On this page we will look back at life in the city during the war years. Here we will provide the visitor with the stories making the news, what was happening in sports and entertainment, city politics, the social scene and the prominent people at the time. So, check back often for new editions. To share your family or neighborhood stories, please email PhillyWWIyears@gmail.com

TODAY IN PHILADELPHIA – THURSDAY, JANUARY 3, 1918

The Weather Bureau is predicting that the cold temperatures will continue at least until Sunday. Today’s high will only reach 18° with the low tonight near 3°. The continued shortage of coal is causing great discomfort and illness throughout homes in the city, especially in the poorer neighborhoods. Today 43 schools were closed for lack of heat. Most of these schools will remain closed through the rest of the week.
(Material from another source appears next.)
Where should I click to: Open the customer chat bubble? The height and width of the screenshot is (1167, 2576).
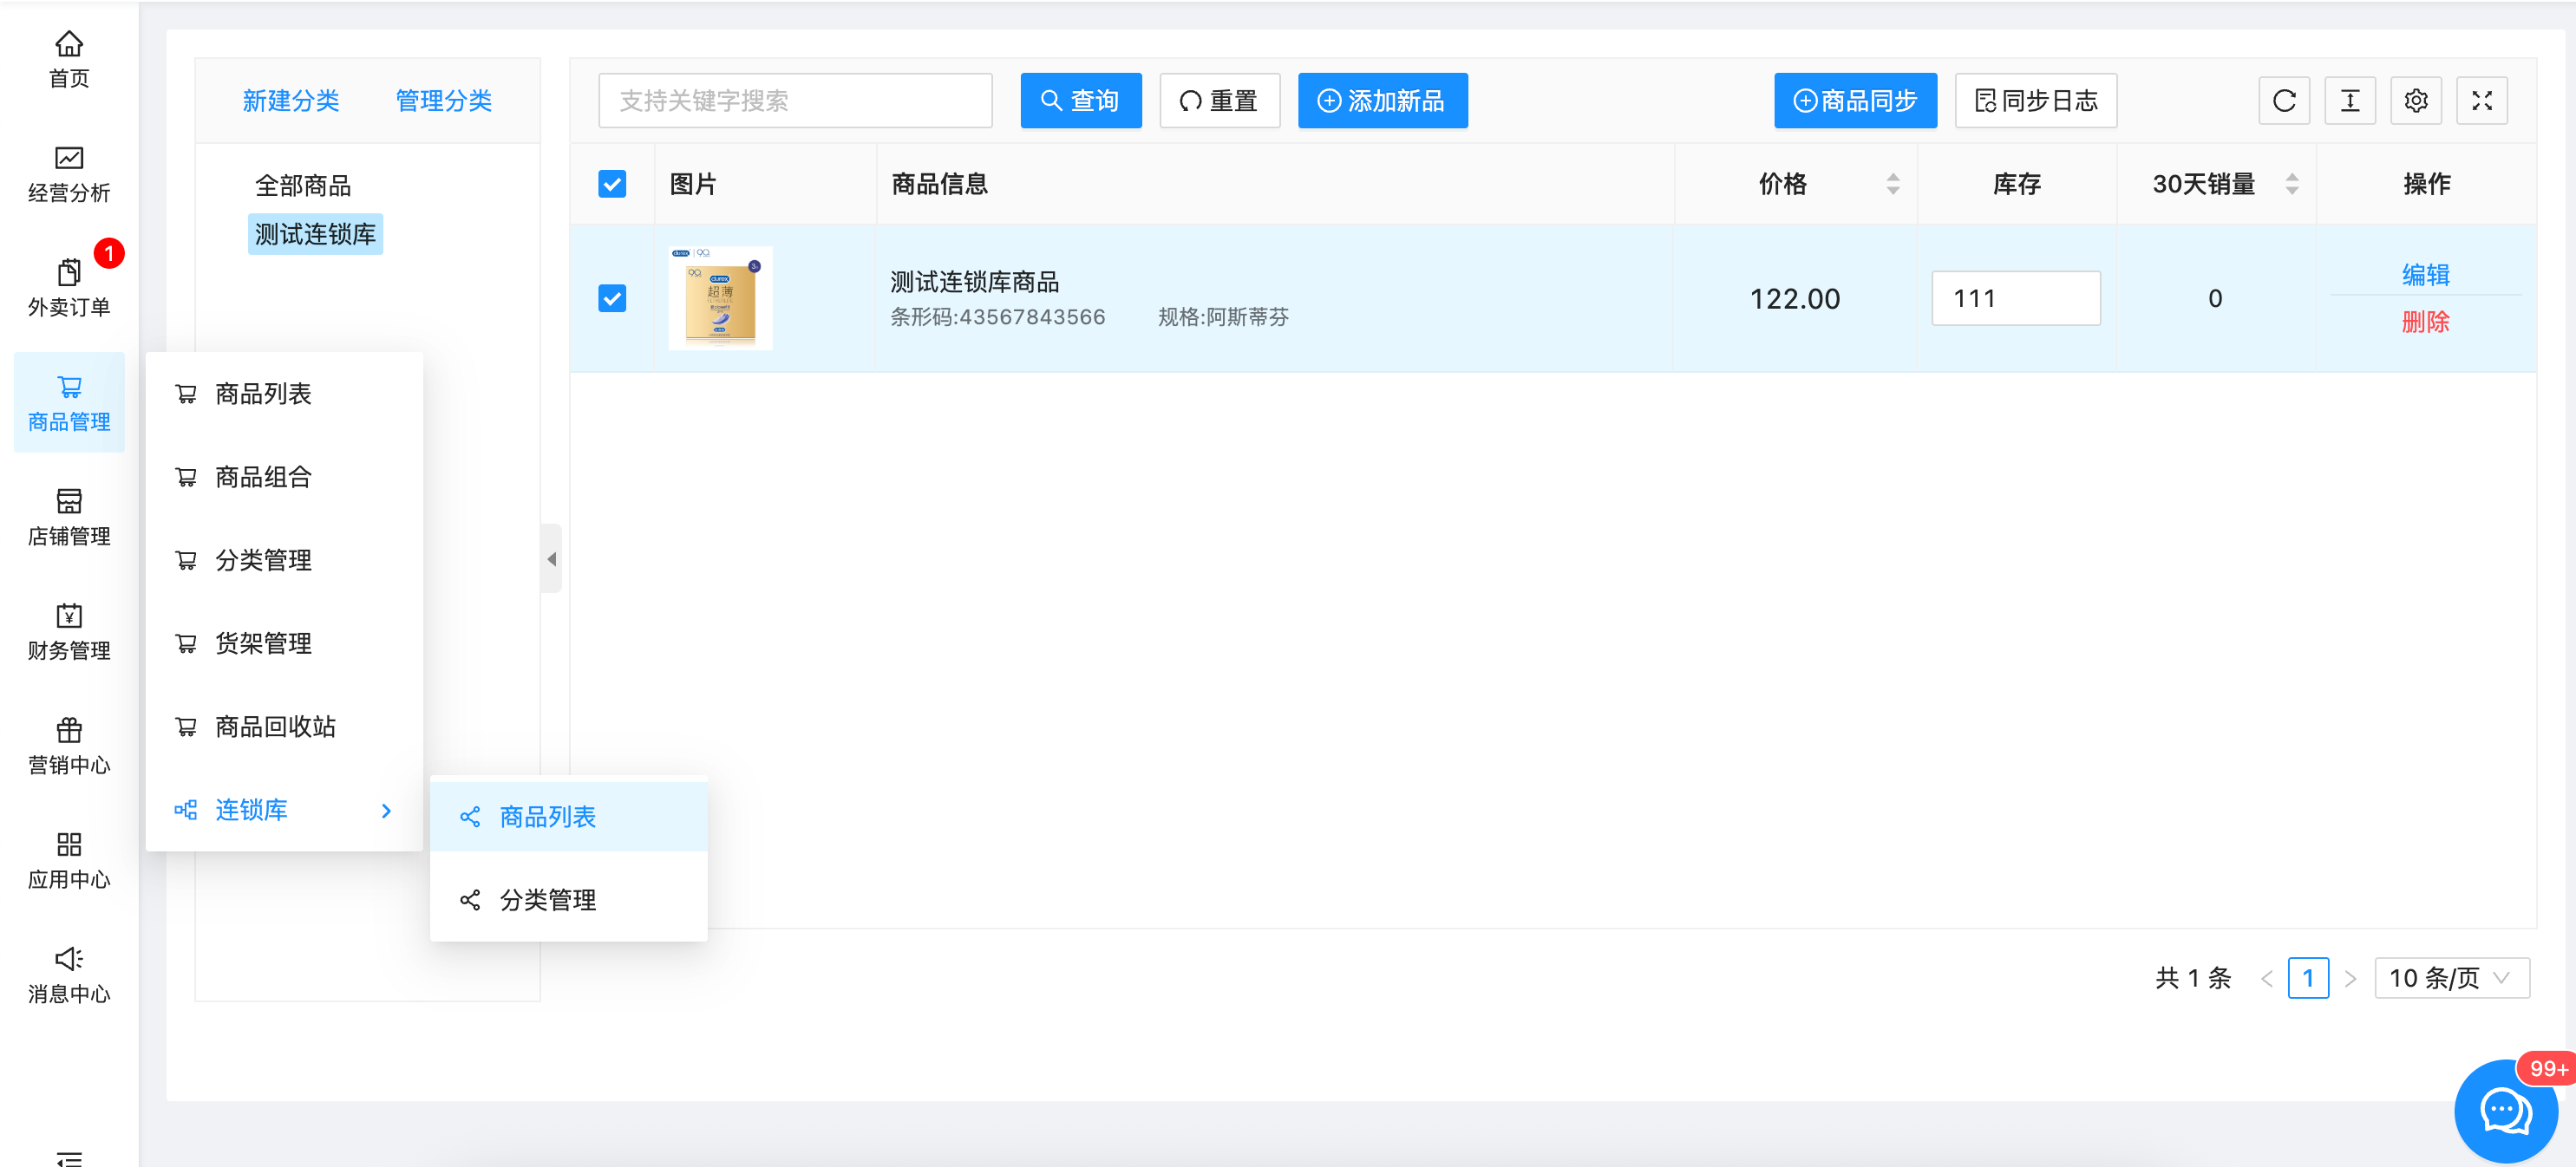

Temperatures in the suburbs are even colder. Jenkintown’s low was reported at -2° last night and Willow Grove and Abington reached -4°. The Delaware and Schuylkill Rivers are frozen. Ice boats are attempting to open a channel in the Delaware this afternoon. One good thing about the temperatures is that skating is open on all the lakes and ponds in the city. Happy skaters are shown below enjoying the afternoon on Centennial Lake in Farimount Park.

 

Fourteen hundred more Philadelphia men left for Camp Meade yesterday. The men left the Baltimore and Ohio Station, 34th & Chestnut Streets, at 9:30am. The men were accompanied to the station by friends and family who even broke into song while they were waiting. The selectees and those with them shivered a bit in the bitter cold and made their goodbyes. Mothers, wives, sister, sweethearts and even fathers shed tears as their boys boarded the train. It took all of the 150 policemen on hand to hold back the crowd as the train began to pull away.

In national news, the Tuskegee Institute in Alabama has released a report which records 38 lynchings in the United States in 1917. Thirty six of those lynched were negroes and two were whites, one was a woman. The reasons for the hangings included, twelve men accused of rape or attempted rape, six charged with being insulting or insolent to women, ten accused of murder or attempted murder and two hung for disputing a white man’s word. There were six lynchings in Texas and Georgia, five in Louisiana, four in Alabama and Arkansas, three in Tennessee, two in Kentucky and one each in Arizona, Florida, Mississippi, Montana, Oklahoma, South Carolina, Virginia and Wyoming.